§ Exercise prompt
Update everything from the line containing "This screenshot has" down to the end of the material, replacing "icon" with "button" and changing nothing else. Leave the pictures out of your answer.
★ ★ ★
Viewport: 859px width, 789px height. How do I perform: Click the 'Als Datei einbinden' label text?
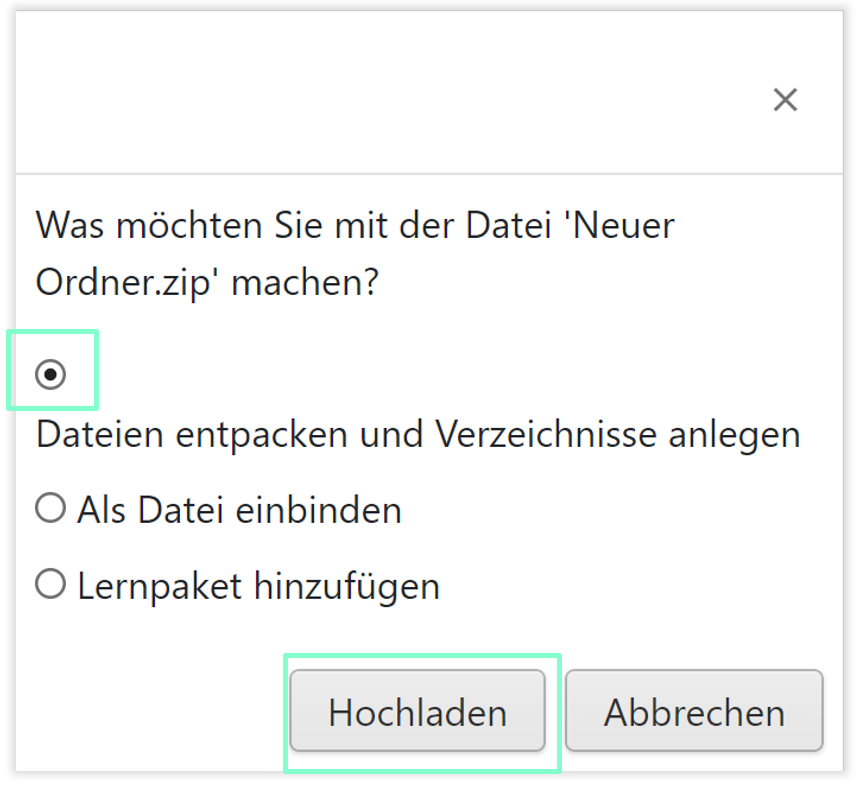pos(239,510)
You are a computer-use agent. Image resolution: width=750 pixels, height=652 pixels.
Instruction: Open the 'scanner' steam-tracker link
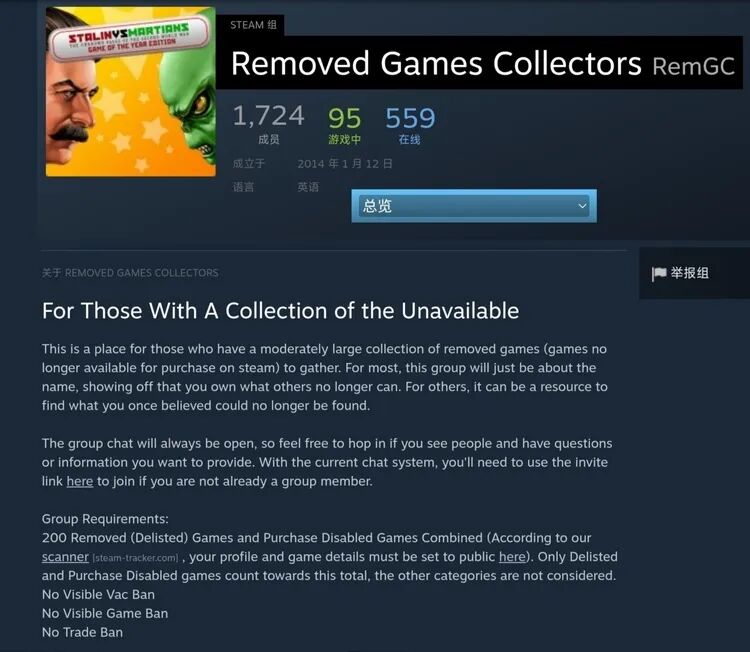(x=65, y=557)
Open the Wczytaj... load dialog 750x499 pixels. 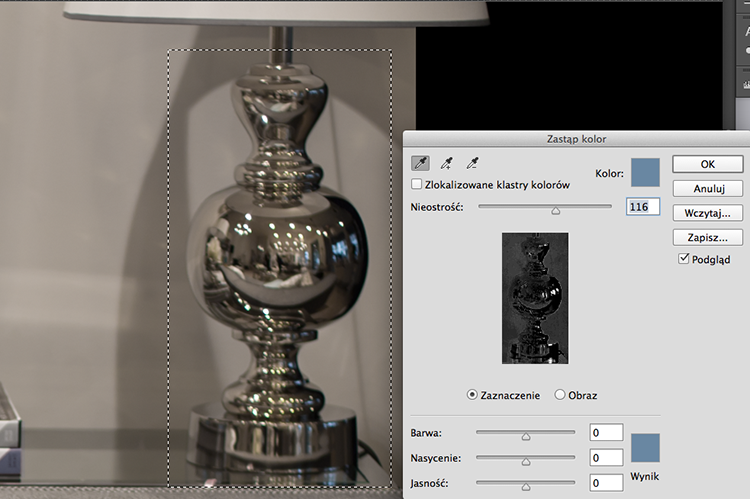click(707, 213)
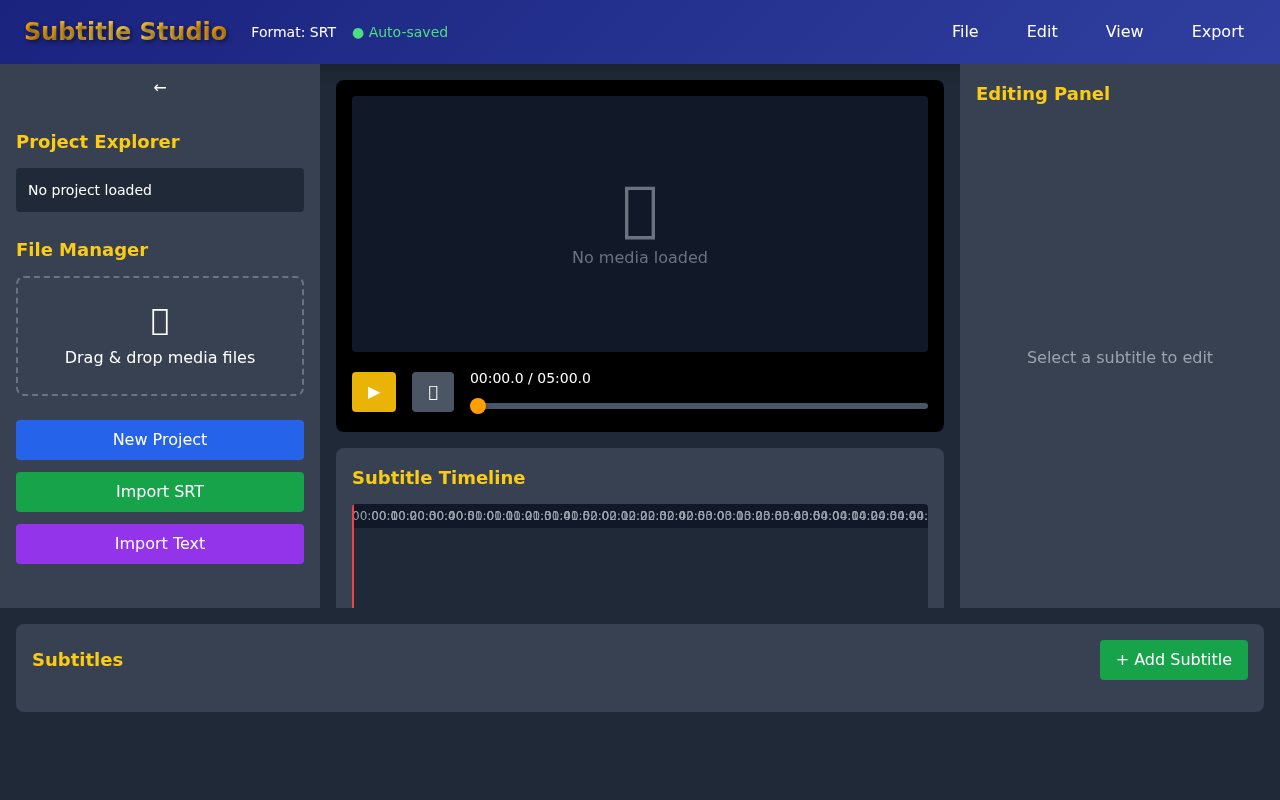Open the File menu
Screen dimensions: 1280x800
965,31
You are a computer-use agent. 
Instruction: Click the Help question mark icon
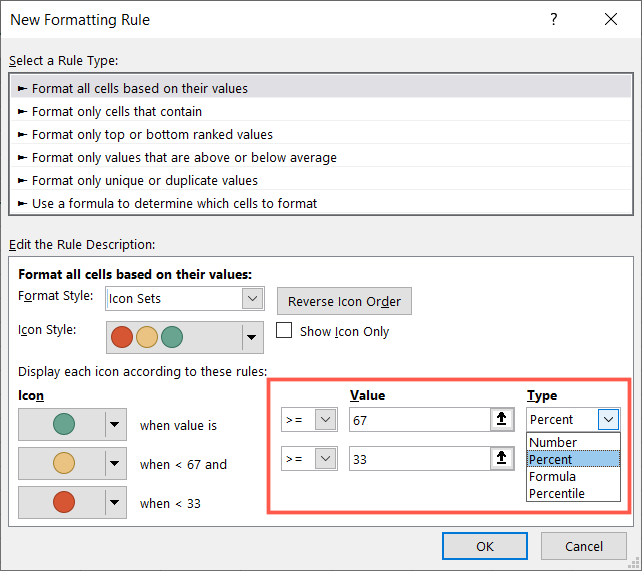[x=554, y=20]
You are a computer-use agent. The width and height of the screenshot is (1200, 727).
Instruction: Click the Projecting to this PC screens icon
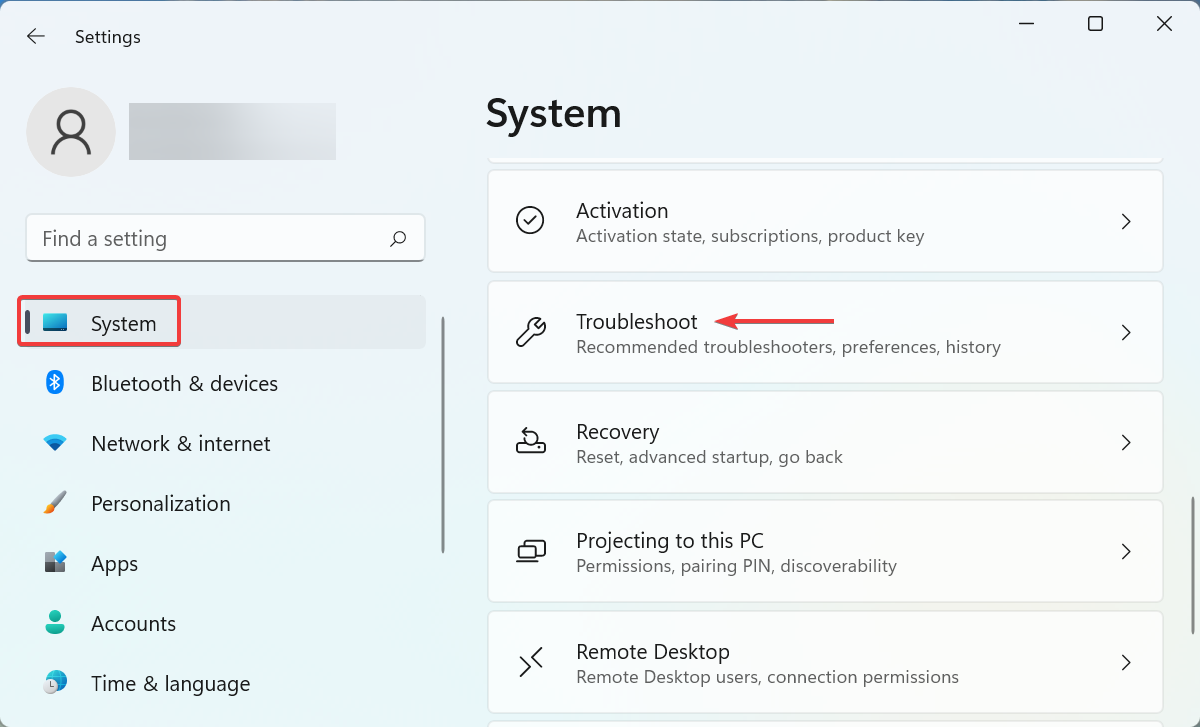pyautogui.click(x=531, y=551)
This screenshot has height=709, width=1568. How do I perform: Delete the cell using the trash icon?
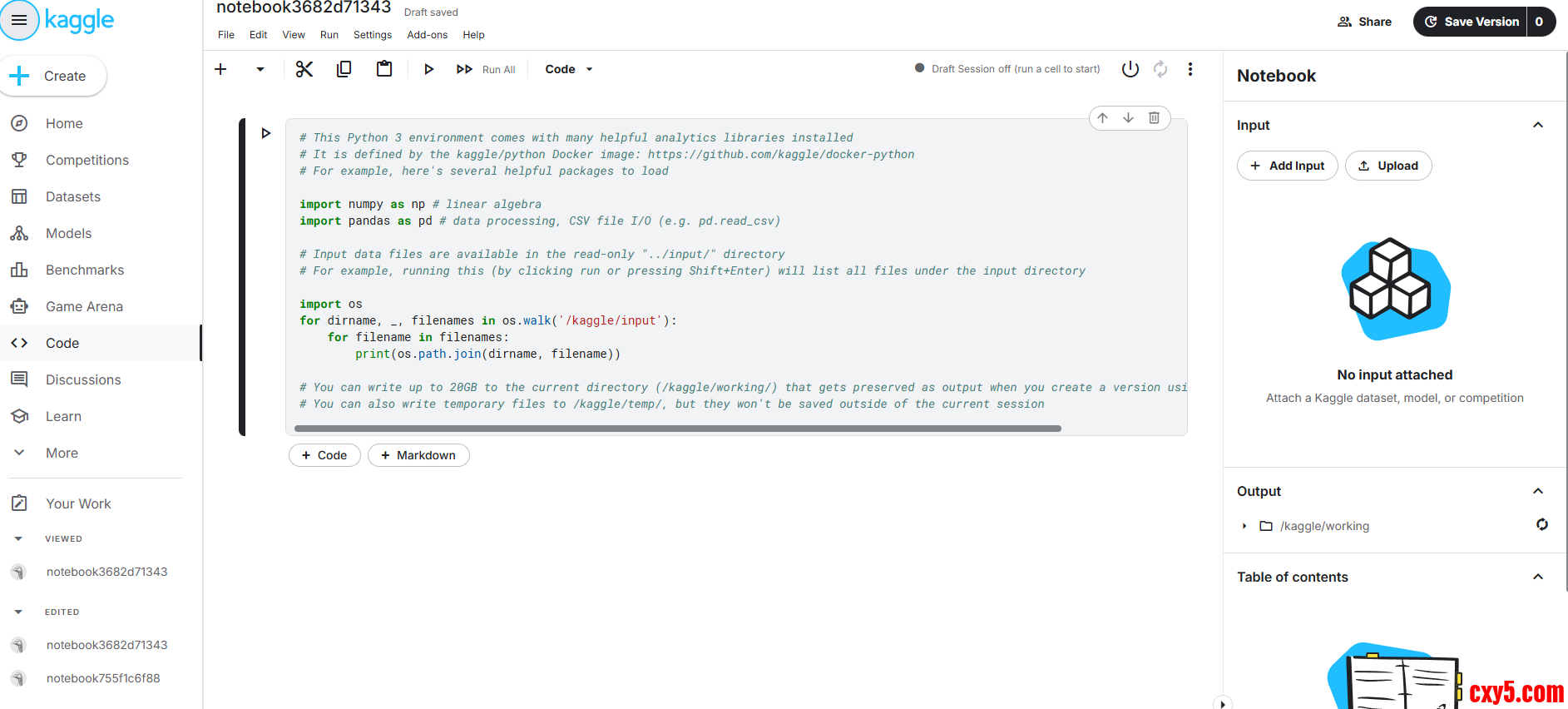pos(1154,118)
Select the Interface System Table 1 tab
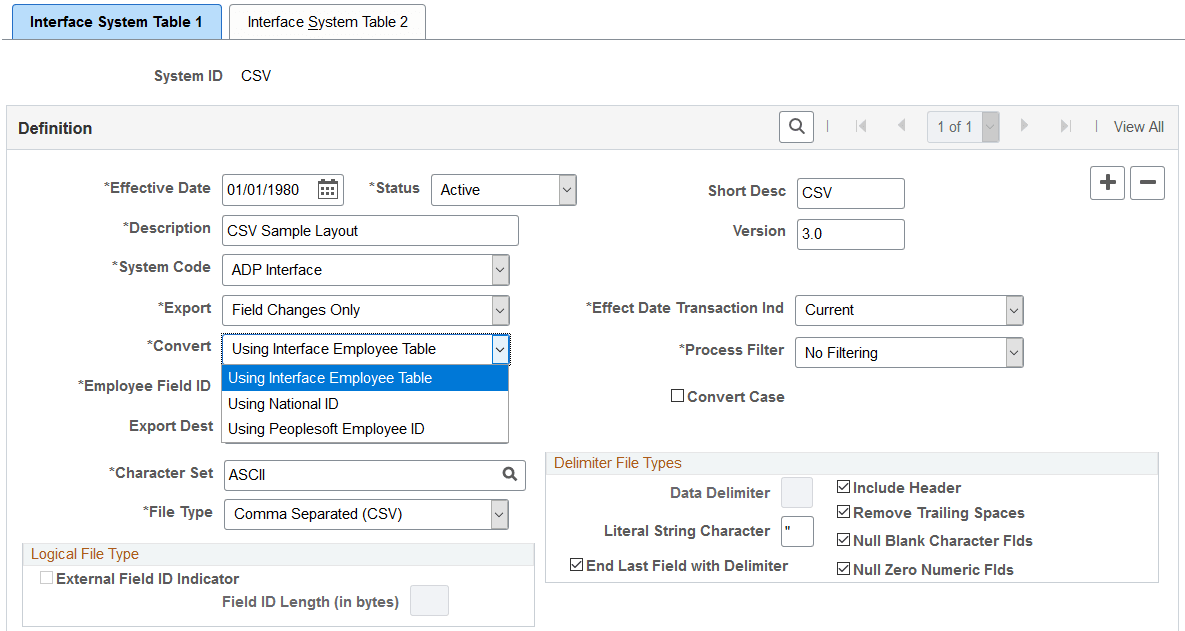The image size is (1185, 631). tap(116, 21)

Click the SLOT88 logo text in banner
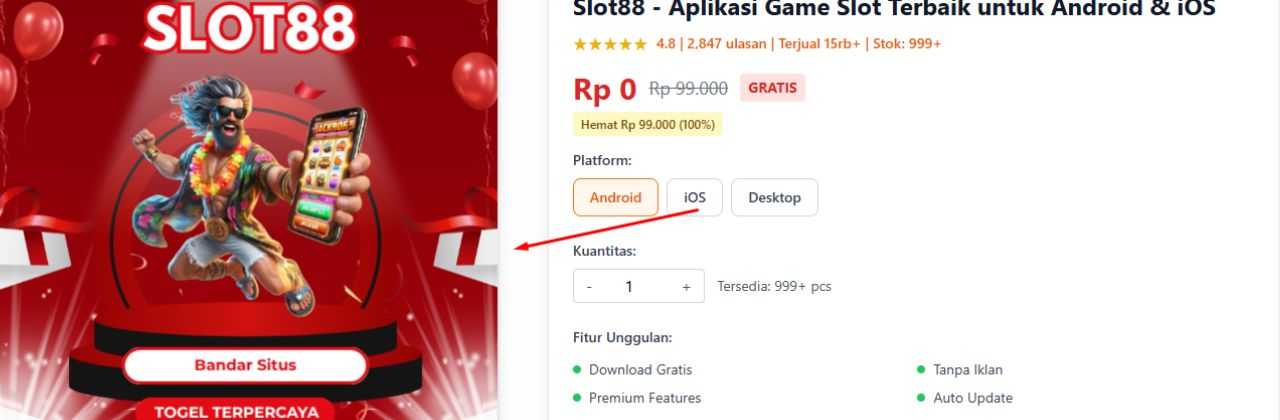250,28
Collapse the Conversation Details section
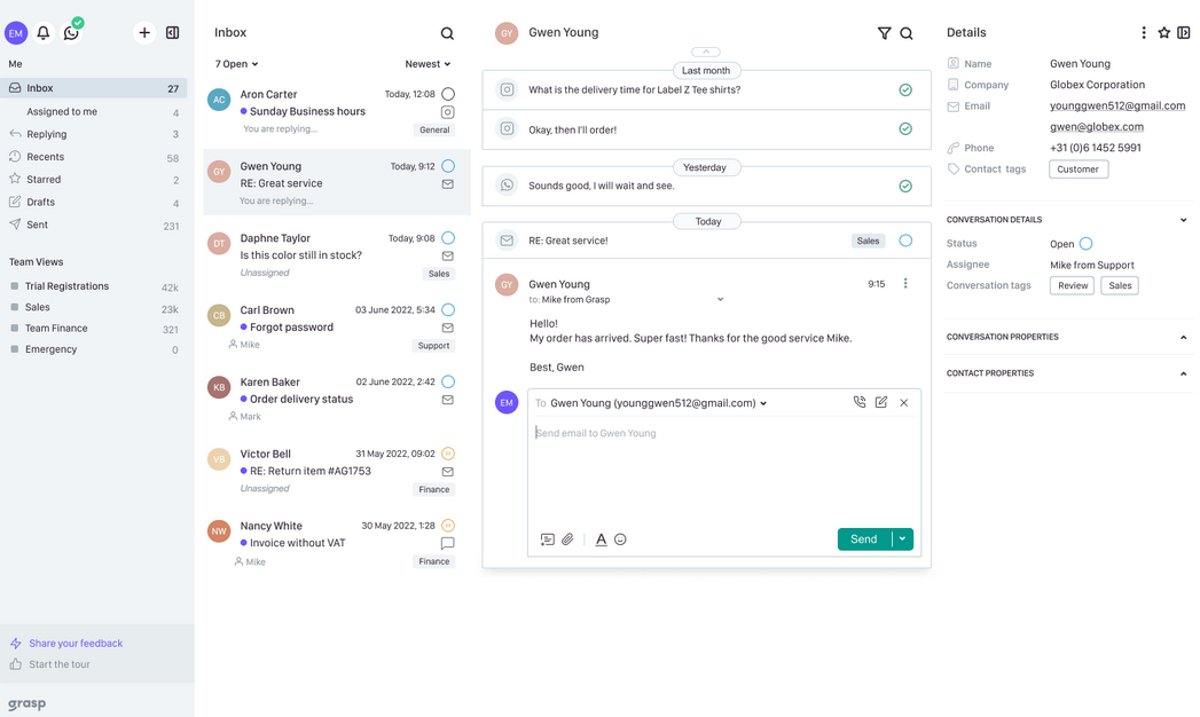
★ ★ ★
§ Solution below
This screenshot has height=709, width=1568. How do I perform: Delete the cell using the trash button?
pos(1154,118)
Select the Interface System Table 1 tab
The image size is (1185, 631). tap(116, 21)

Click the SLOT88 logo text in banner
250,28
Collapse the Conversation Details section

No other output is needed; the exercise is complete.